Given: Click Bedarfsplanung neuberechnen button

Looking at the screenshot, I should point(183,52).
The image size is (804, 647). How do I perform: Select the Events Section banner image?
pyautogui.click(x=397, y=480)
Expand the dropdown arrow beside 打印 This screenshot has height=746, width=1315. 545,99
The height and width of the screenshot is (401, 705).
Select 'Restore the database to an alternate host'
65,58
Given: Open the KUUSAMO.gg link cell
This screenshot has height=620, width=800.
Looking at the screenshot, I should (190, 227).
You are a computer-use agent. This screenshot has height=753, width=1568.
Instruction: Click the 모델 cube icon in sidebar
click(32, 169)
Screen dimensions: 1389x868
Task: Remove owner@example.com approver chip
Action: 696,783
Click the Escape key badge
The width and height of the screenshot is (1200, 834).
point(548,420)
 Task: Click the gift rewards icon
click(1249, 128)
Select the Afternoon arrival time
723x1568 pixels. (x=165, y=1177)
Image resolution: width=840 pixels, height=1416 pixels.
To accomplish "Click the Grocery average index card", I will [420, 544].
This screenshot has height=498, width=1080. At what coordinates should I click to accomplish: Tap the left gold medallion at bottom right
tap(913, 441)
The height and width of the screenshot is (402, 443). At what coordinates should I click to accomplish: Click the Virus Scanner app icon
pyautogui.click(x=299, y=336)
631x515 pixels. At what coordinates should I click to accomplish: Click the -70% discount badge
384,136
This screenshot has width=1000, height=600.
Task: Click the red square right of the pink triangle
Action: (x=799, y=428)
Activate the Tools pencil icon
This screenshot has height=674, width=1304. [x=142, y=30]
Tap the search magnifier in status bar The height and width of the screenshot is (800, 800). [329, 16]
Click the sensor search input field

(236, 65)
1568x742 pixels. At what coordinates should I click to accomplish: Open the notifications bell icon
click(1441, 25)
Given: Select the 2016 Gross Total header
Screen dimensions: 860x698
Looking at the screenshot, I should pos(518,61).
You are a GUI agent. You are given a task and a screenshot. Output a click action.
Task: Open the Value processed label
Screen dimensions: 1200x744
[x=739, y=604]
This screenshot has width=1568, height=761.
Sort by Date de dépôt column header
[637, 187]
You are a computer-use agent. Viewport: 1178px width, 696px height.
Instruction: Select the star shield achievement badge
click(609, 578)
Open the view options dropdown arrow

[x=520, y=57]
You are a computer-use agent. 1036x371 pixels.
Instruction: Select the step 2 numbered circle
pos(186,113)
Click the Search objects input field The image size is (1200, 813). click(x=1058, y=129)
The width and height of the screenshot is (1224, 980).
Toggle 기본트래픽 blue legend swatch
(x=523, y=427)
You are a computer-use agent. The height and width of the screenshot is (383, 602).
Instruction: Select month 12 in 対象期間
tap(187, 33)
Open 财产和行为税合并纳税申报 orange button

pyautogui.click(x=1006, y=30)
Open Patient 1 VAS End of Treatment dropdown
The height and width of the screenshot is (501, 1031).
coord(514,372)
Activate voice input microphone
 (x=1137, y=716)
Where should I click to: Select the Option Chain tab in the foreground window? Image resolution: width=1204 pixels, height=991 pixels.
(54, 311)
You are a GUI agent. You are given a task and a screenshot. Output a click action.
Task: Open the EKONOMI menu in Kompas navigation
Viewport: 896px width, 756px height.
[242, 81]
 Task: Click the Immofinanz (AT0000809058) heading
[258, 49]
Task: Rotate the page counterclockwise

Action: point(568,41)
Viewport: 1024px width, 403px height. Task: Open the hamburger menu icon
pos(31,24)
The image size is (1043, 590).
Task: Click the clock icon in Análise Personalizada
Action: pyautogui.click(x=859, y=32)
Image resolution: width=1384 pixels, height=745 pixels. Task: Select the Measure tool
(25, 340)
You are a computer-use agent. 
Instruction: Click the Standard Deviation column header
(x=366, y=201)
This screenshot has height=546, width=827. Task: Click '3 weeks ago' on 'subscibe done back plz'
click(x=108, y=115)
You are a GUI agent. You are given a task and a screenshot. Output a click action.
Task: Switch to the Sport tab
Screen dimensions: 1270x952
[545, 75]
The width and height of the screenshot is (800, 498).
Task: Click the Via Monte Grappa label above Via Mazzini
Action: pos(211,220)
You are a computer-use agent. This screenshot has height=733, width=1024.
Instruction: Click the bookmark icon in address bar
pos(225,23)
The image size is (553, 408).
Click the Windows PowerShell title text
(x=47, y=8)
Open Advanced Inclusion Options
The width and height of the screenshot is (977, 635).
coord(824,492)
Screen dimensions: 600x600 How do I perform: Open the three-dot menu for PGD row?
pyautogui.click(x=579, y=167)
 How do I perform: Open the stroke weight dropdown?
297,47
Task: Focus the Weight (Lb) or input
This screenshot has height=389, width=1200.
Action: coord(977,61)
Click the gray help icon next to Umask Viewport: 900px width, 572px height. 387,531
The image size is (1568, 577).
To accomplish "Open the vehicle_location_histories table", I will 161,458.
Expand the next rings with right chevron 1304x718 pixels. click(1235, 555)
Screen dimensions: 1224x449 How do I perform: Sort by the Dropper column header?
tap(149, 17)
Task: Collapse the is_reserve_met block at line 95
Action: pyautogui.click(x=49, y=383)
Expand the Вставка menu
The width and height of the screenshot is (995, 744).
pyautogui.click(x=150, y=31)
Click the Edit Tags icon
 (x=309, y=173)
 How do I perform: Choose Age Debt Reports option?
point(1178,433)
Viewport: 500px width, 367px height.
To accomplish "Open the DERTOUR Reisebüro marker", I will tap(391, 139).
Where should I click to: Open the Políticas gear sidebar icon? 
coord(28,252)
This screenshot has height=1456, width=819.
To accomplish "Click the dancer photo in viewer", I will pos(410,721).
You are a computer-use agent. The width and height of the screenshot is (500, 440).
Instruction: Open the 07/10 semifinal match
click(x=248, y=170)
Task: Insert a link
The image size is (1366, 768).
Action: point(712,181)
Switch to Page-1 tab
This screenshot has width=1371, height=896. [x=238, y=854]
....
**What the task requires**
Each line above that holds the string "computer" should be copied and shown.

**Solution to this problem**
You are a computer-use agent. This screenshot has height=753, width=1568.
You are a computer-use agent. Viewport: 1178px width, 696px height.
You are a computer-use agent. 1036x371 pixels.
You are a computer-use agent. The height and width of the screenshot is (383, 602).
You are a computer-use agent. 
You are a computer-use agent. This screenshot has height=733, width=1024.
You are a computer-use agent. The width and height of the screenshot is (500, 440).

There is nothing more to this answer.